If, for instance, all the elementary schools in the county were equivalent with respect to how their students score on state tests, they’d all have the same ranking. Clearly they don’t. They’re not equal. Not even close. It really does make a difference where you live and where your kids go to school. In the interest of equality, these are differences the county needs to fix. Now.

3. Why? This is the money question. Do you improve the quality of public education by replacing your 12 community high schools with 24 neighborhood high schools over the next few decades as Steve Schuh recommends? Or is his opponent’s proposal – that the county make sure its teachers are competitively paid and that they have the classroom resources they need to teach your children more effectively – make more sense?
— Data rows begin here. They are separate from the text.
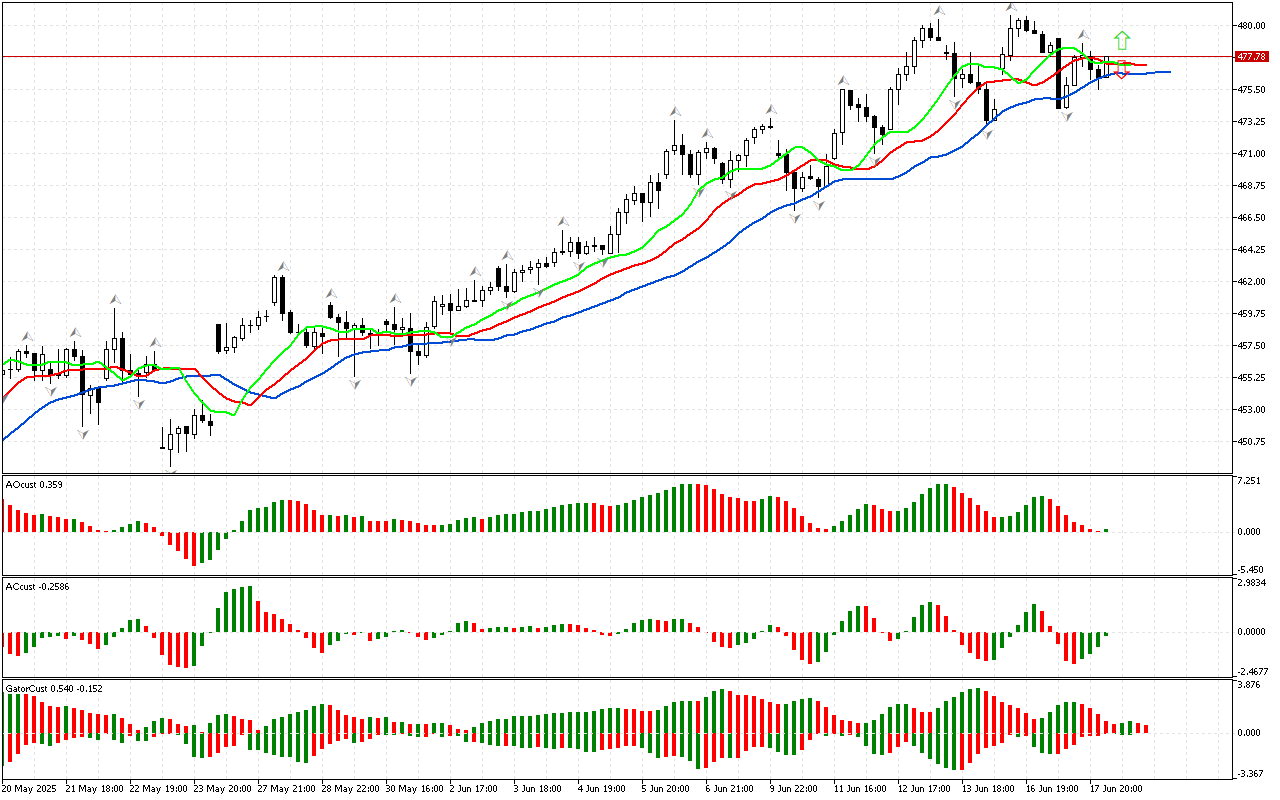The width and height of the screenshot is (1280, 800).
Task: Select the AOcust indicator label
Action: (34, 485)
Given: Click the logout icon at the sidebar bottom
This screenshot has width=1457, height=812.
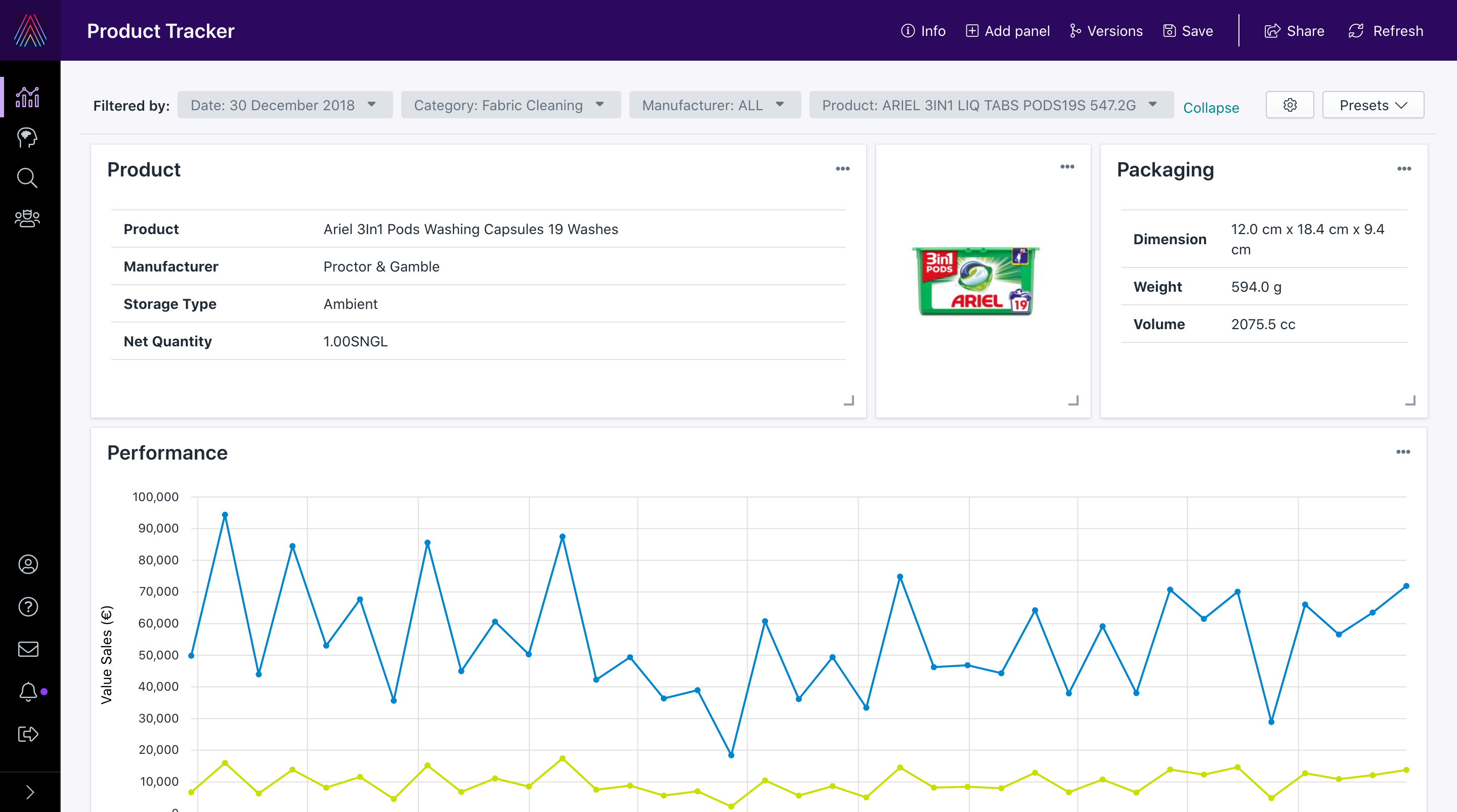Looking at the screenshot, I should click(27, 734).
Once again, it’s a complicated question that requires serious study by education professionals. That said, take a look at the table below that you can access by clicking on the link. What you’ll see is a list of all 24 counties, including the city of Baltimore, showing average per-pupil expenditures on instruction – that is, for teachers and classroom resources.

Anne Arundel County Schools Ranked By Per Pupil Expenditures On Instruction

Notice that Anne Arundel County is 9th in the state, behind Howard and Montgomery Counties that are ranked 2nd and 3rd. Behind Baltimore City that’s ranked 5th. Out of 24 counties, Anne Arundel isn’t even in the top third by per pupil expenditures for instruction. Congratulations.

So, do you think a lack of investment on the part of the county might have something to do with performance on standardized tests? Or do you like being in 9th place? Do you think Steve Schuh thought about any of these numbers before he suggested spending precious county tax revenues on replacing all 12 of the counties high schools with 24 new ones? Or when he suggested reducing the property tax rates by 3% which is an $18 million cut in county tax revenues?

I don’t think Steve did his homework and that’s not a good example to set for your children. What it is, is another reason not to vote for him.